You have an app on your phone, but you want to change something in it to make it “better” or just because you need to pentest it and that certificate pinning stuff is blocking you or you want to change the way the app works. Well worry not! Everything can be reversed, messed with and rebuilt!

Fun story, a couple years back I was interviewing for a generic pentester position and one of the senior techs was grilling me on how to pentest Android/apk/…, what to look at, what’s considered a security issue, what to do to fix stuff and so on. Then he more or less told me it wasn’t possible to decompile, change and recompile an apk when I started explaining how to bypass/drop certificate pinning on a client’s app to simplify proxying and sniffing stuff.

This might happen to you too! If it does, just bail tf out of the interview ASAFP in any way possible and find somewhere else to work at, because this is the same type of reasoning behind the whole “We’ve never been hacked and my stuff is unhackable anyway, I don’t need to get it pentested”…

Dude your life story isn’t interesting!

Ok bud, Here’s the stuff you’re looking for…

Step one, the Tools

Check these out and go through the options!

ADB Apktool Dex2jar Jarsigner A decompiler Keytool Zipalign

You might also want to check out the APK Signature Scheme and apksigner depending on what you’re doing.
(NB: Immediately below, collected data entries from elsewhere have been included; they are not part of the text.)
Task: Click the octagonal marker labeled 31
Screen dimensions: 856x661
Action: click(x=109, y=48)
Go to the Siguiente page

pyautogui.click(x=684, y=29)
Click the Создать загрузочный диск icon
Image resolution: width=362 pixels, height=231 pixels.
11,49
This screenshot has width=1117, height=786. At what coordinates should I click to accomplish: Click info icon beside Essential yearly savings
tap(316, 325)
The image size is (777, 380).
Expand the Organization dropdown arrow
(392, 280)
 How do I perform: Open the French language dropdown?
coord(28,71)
I’ll stay on the basics here and go with “oldschool” jarsigner.

Note that if you’re going to use apksigner instead of jarsigner, you need to zipalign before signing not after…

Step two

The theory

  • Use dex2jar on your .dex files to turn them into .class files
  • Use your favorite decompiler to “inspect” the code
  • Use apktool again to rebuild the apk
  • Generate a key with keytool to sign the apk, if you need a new one
  • Use jarsigner to sign the apk
  • Use zipalign to align everything so it can be loaded

You just need to run adb install your-new-app.apk to push it to your phone, and you’re done!
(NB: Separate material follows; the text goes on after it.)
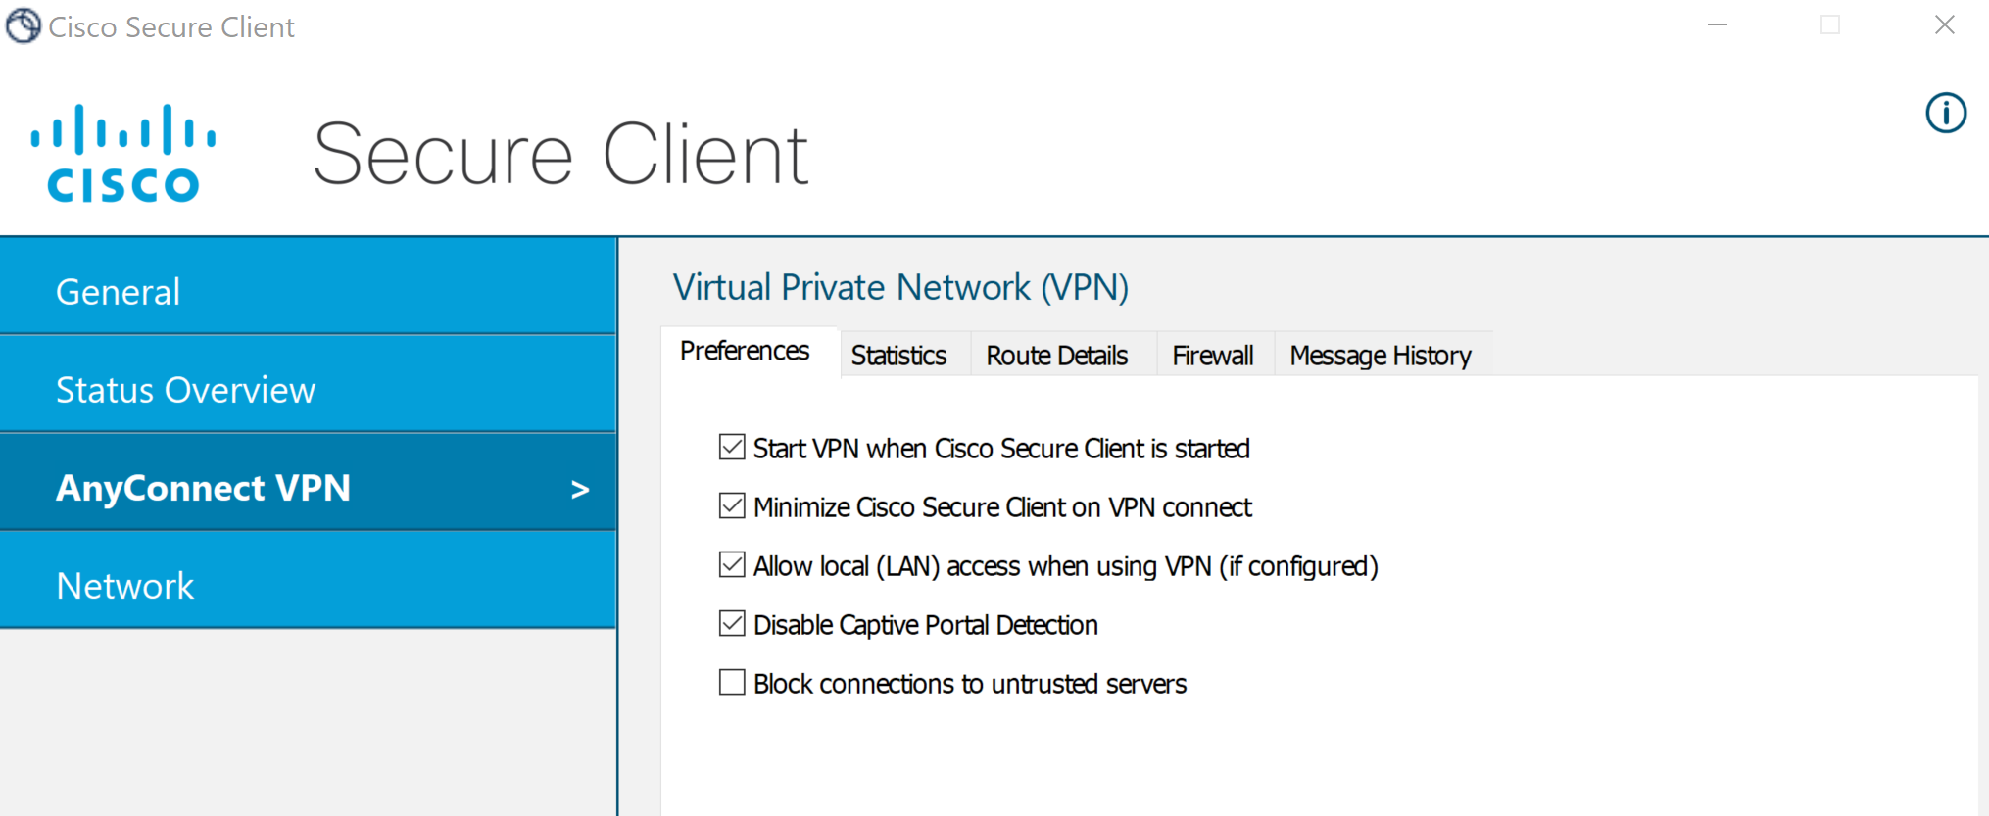View the Message History tab
Screen dimensions: 1989x816
tap(1381, 355)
The things you’re gonna copy pasta

apktool d app.apk
#dex2jar can also be ran directly on the apk if you want to...
dex2jar app/your_stuff.dex
#Decompiling step goes here, pick your tool and RTFM ;)
apktool b your_modded_app
keytool keytool -genkey -keyalg <potentially RSA> -keysize <Pick one> -alias <your alias> -keystore <your keystore>
jarsigner -sigalg <potentially SHA1withRSA> -digestalg <Potentially SHA1> -keystore <your keystore> your-new-app.apk <your alias>
#You can check if everything is OK with the jarsigner -verify option, if you need/want to
zipalign -v 4 your-new-app.apk zipaligned-app.apk

adb install zipaligned-app.apk

And you’re all setup to click at least treefiddy times quicker on your cookie clicker now ;)
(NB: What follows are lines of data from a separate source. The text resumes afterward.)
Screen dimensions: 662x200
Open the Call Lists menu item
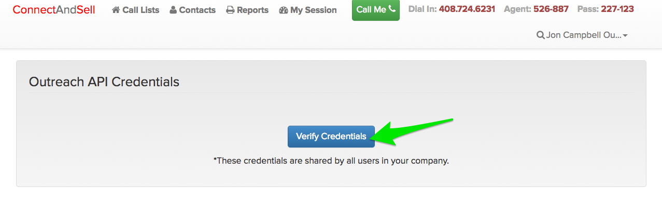(x=136, y=10)
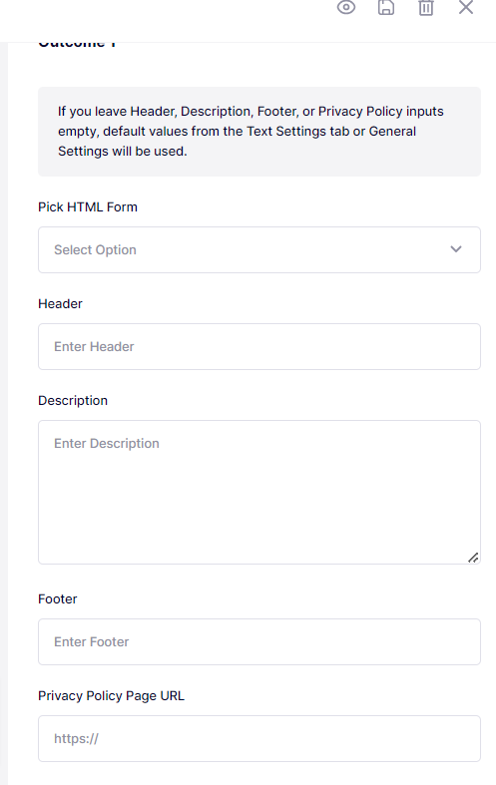Click the Header field label

60,304
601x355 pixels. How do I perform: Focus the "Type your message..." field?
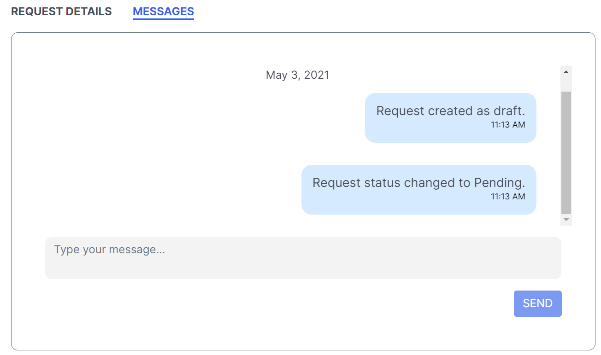303,258
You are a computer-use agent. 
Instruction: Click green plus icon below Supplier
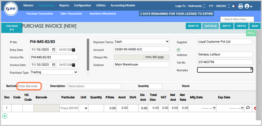click(179, 50)
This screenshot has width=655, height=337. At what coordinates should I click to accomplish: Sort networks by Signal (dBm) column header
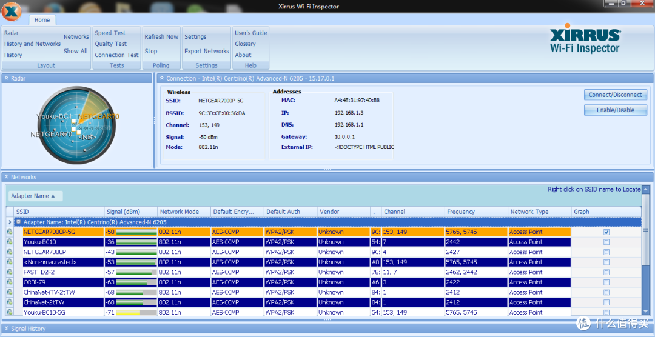pyautogui.click(x=131, y=212)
Nice, but what is this good for?

Well lets say you have to pentest an app and don’t have anything but some random phone laying around. Your computer already has VMs inside of VMs and can’t handle emulating Android on another one, your Frida hooking skills are meh at best and you notice that there is certificate pinning in the app and adding a cert to your trusted store doesn’t work.

Which means you’re gonna have to either replace the the pinned cert with your own or patch the code that checks the pinned cert. Which is where all of this comes in!